🤖 AI Summary
Current autonomous microscopy experiments are often constrained by predefined assumptions, limiting their ability to uncover novel physical laws from data. This work proposes an open-hypothesis learning framework that integrates symbolic regression with large language model (LLM)-driven assessments of physical plausibility to automatically generate and filter interpretable analytical expressions from sparse scanning probe microscopy data. Notably, it introduces the first application of LLMs to evaluate the physical validity of symbolic regression–derived equations.
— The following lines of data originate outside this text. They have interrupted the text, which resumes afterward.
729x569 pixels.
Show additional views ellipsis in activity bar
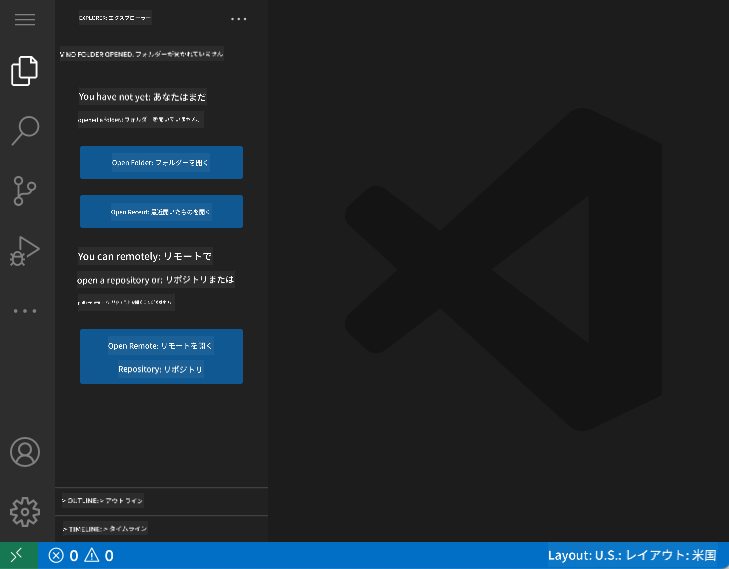25,311
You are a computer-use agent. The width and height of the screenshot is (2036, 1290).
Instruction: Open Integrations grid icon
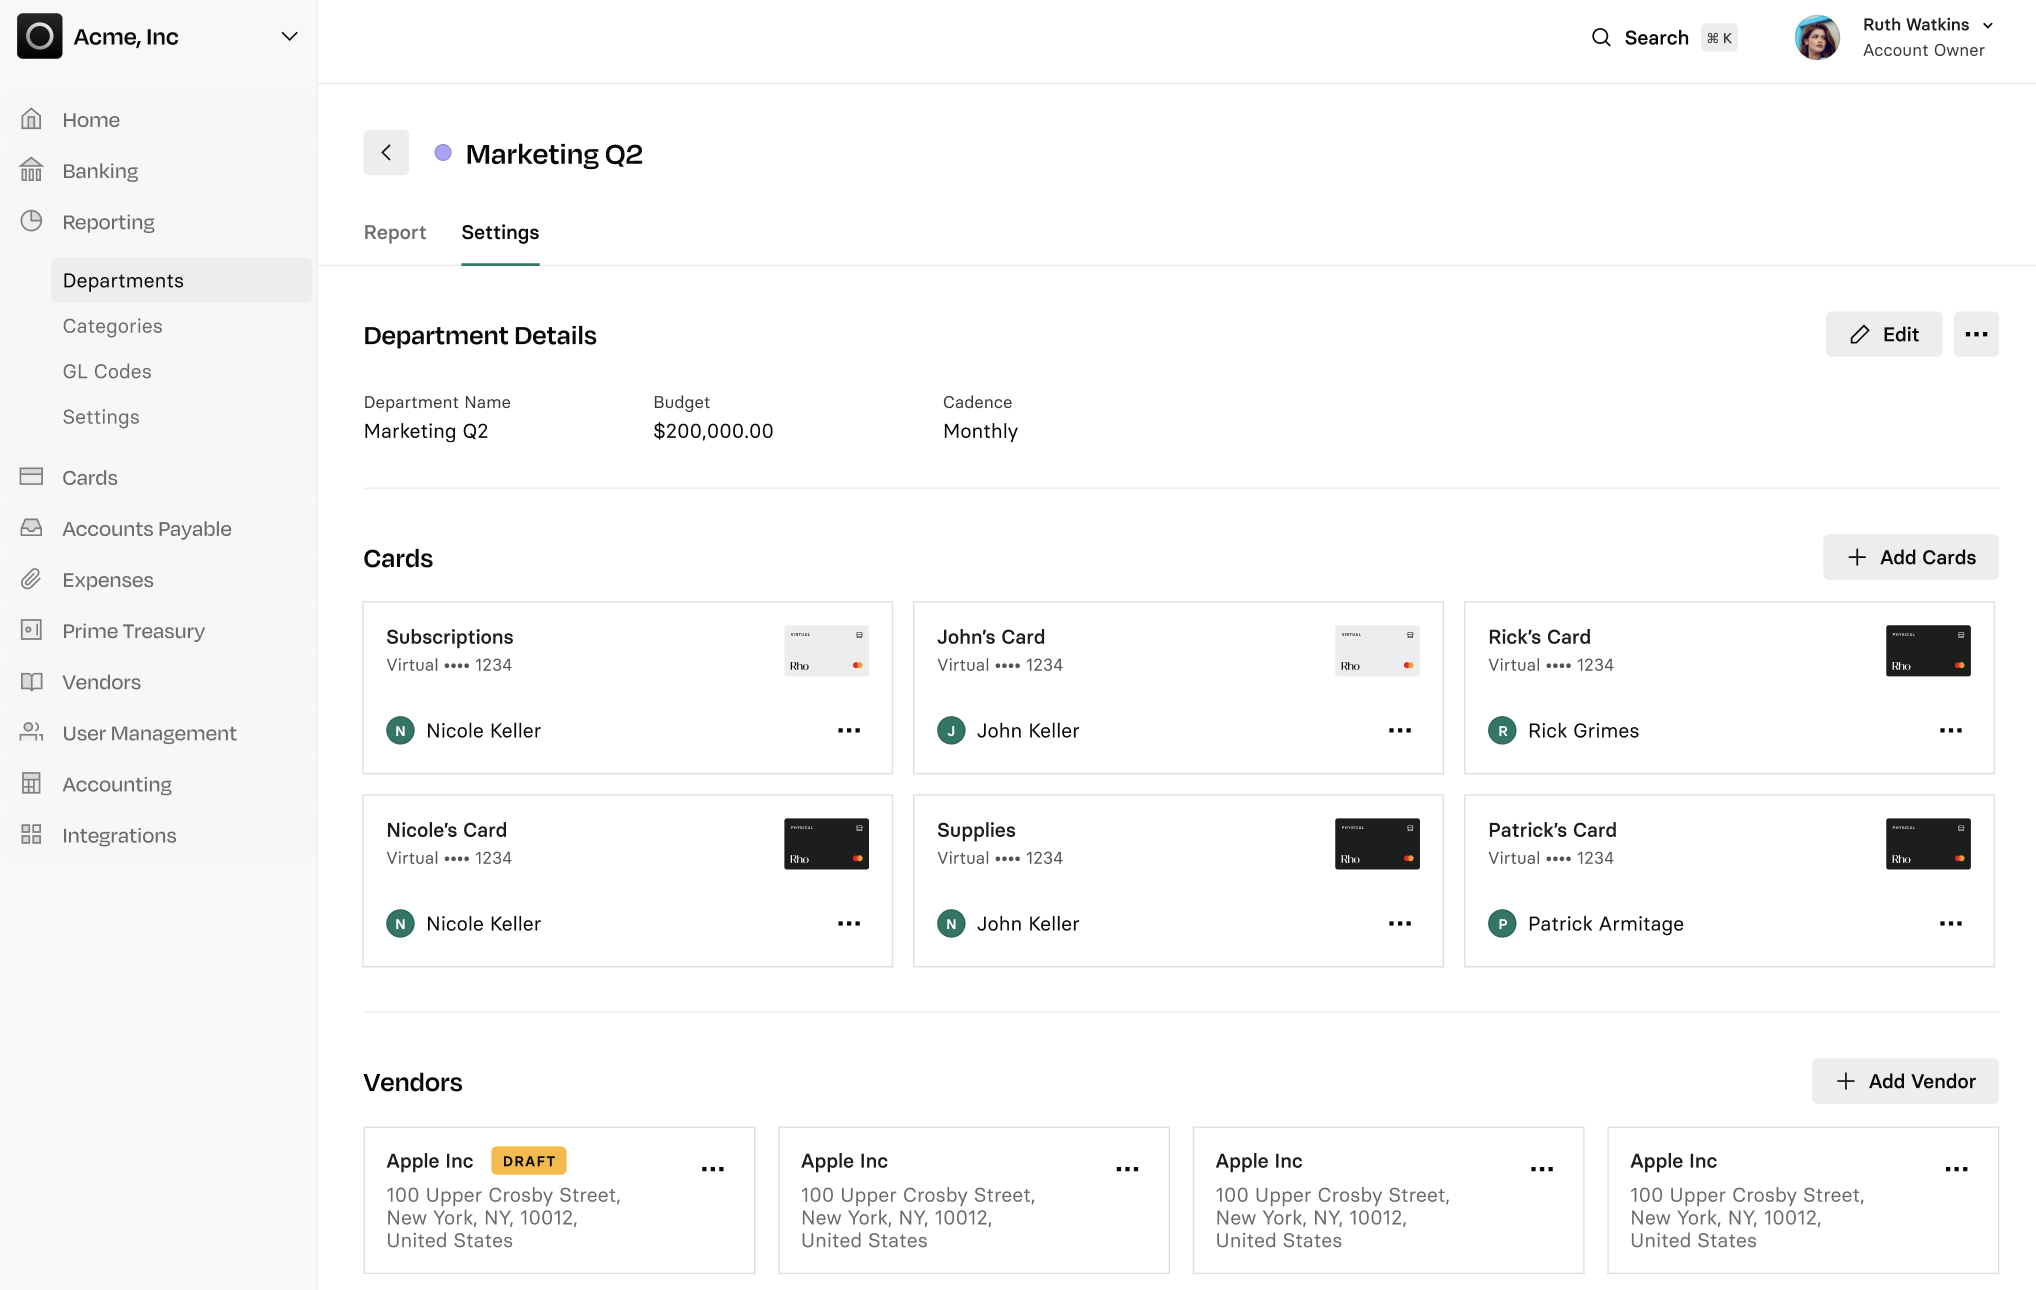coord(31,834)
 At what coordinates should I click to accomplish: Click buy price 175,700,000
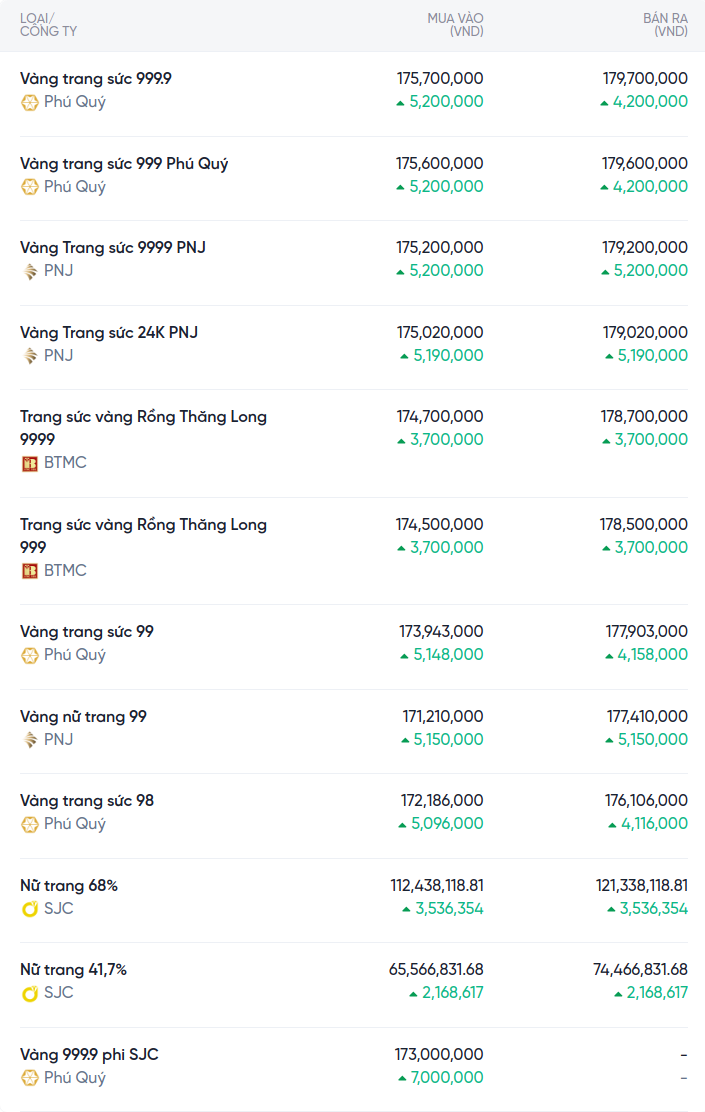[x=440, y=78]
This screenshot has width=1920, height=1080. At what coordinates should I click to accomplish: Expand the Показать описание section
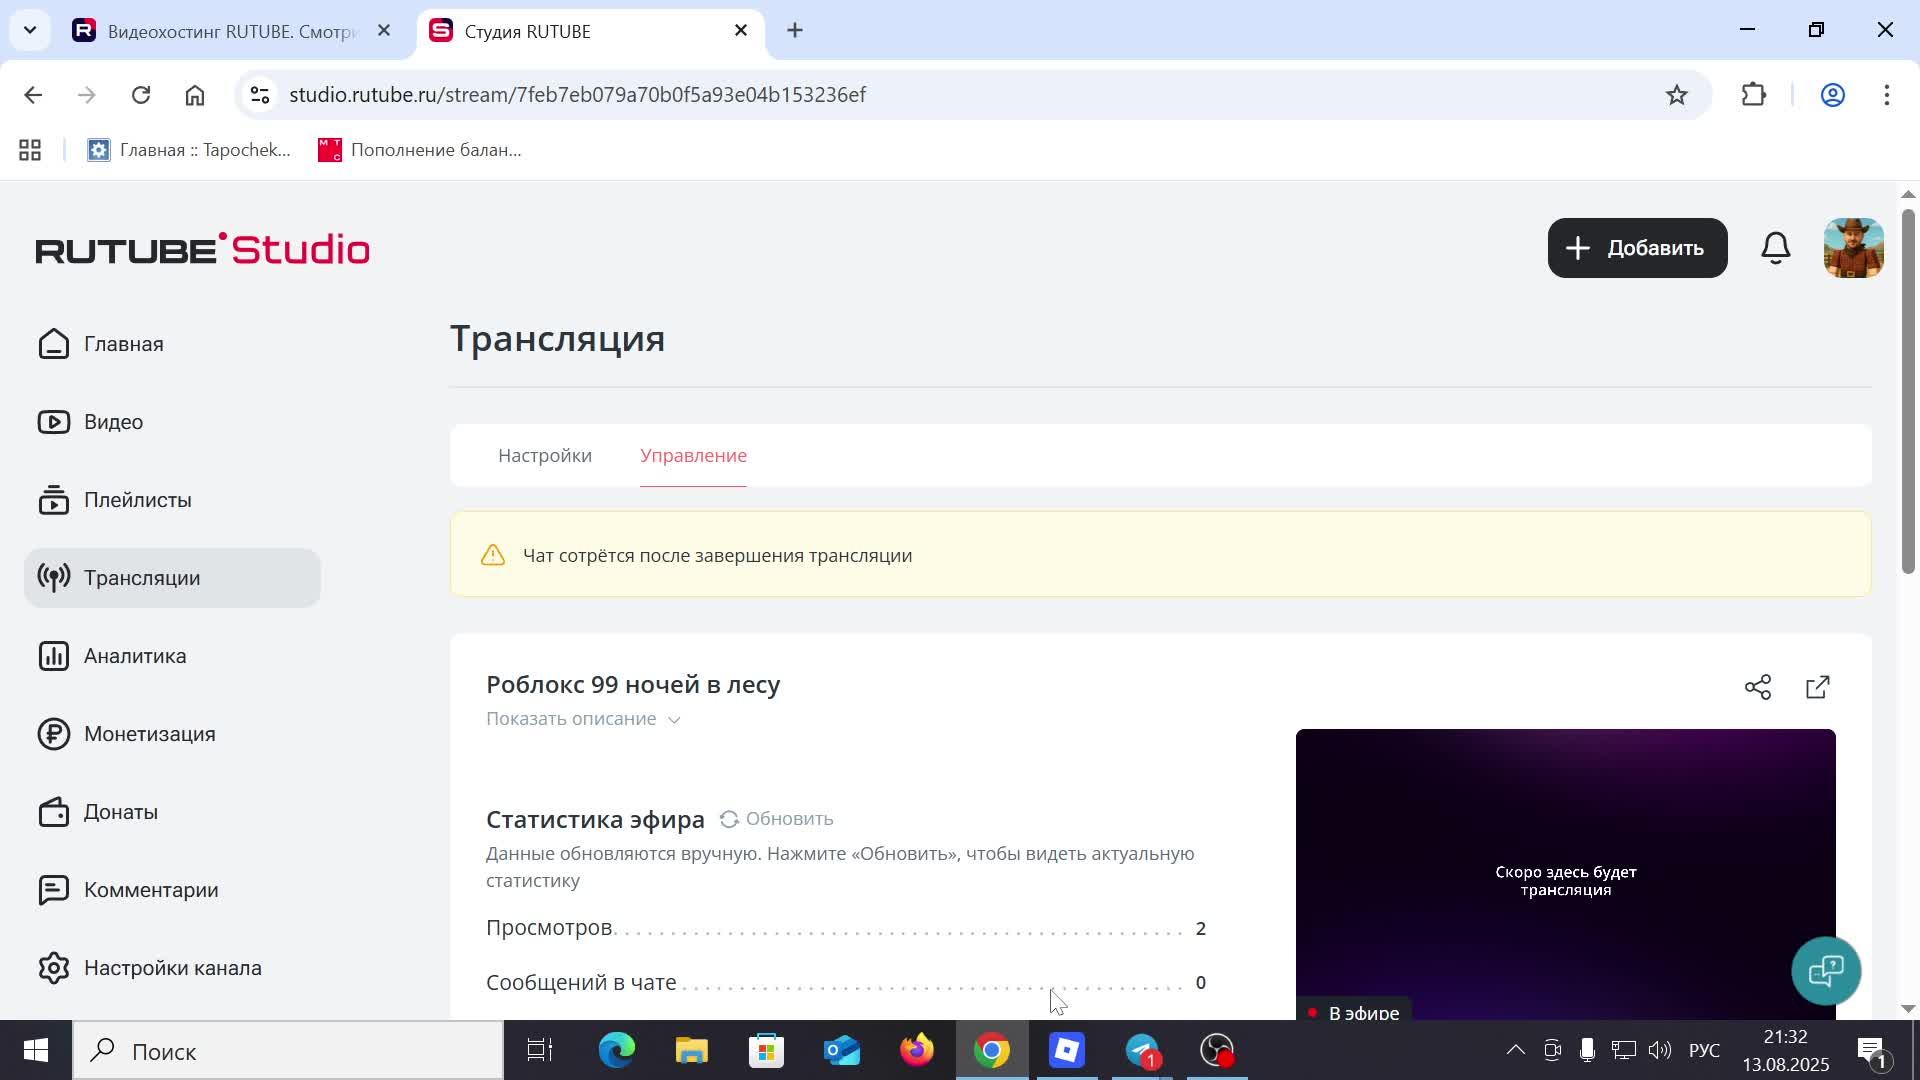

By combining adaptive scanning with piezoresponse force microscopy (PFM), the method successfully evolves a voltage–time growth law consistent with ferroelectric domain wall dynamics using only five initial measurement points, demonstrating its effectiveness in transcending preset assumptions and autonomously discovering physically meaningful, interpretable laws.
📝 Abstract
Autonomous experimentation has transformed microscopy and materials discovery by enabling closed-loop optimization including imaging and spectroscopy tuning, strucutre property relationship discovery, and exploration of combinatorial libraries. However, most current workflows remain limited to selecting measurements within fixed objective or hypothesis spaces, rather than generating new physical models from experimental data. Here, we introduce an open hypothesis-learning framework that combines symbolic regression with large-language-model-based physical evaluation and implement it for autonomous scanning probe microscopy. Symbolic regression generates candidate analytical relationships directly from sparse measurements, while the language-model evaluator ranks these candidates according to physical plausibility, scaling behavior, and consistency with known mechanisms. We demonstrate the approach on autonomous piezoresponse force microscopy measurements of ferroelectric domain switching in a PZT thin film. Starting from five seed measurements, the workflow evolves from physically incomplete candidate expressions toward interpretable voltage-time growth laws consistent with kinetic domain-wall motion. This work extends autonomous microscopy from closed-loop optimization toward open hypothesis discovery, where candidate physical laws emerge from the experiment itself rather than being specified in advance. More broadly, the framework establishes a route for integrating symbolic regression, physical reasoning, and adaptive experimentation into hierarchical autonomous scientific workflows.